Your assignment »
Show all the lines in the data below that include the word "Given".
** Opening Record excerpts block **
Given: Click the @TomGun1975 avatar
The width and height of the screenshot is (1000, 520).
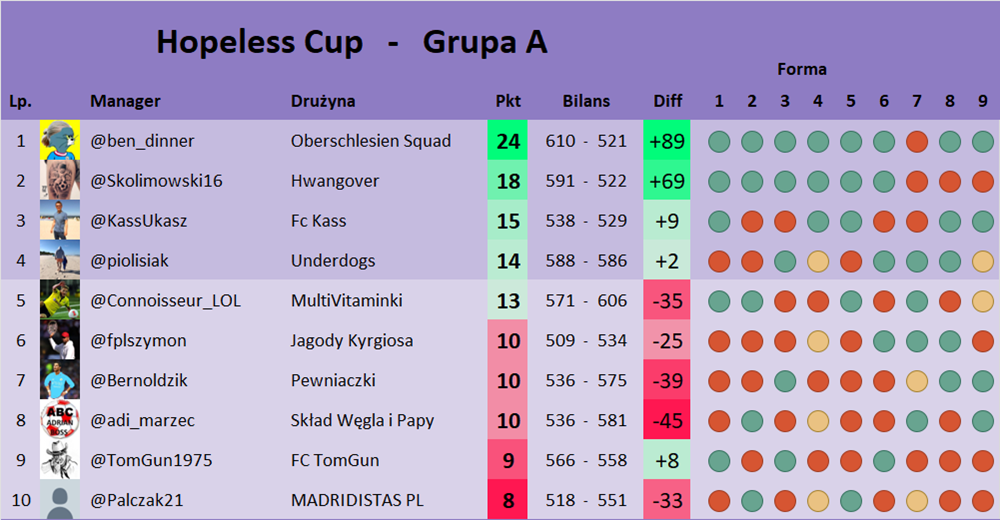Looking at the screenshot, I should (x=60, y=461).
** Closing Record excerpts block **
** Opening Record excerpts block **
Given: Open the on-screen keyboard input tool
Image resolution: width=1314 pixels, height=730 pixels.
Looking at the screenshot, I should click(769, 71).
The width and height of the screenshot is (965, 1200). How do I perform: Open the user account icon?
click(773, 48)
** Closing Record excerpts block **
Exercise solution »
Given: Click the @TomGun1975 avatar
Given: Open the on-screen keyboard input tool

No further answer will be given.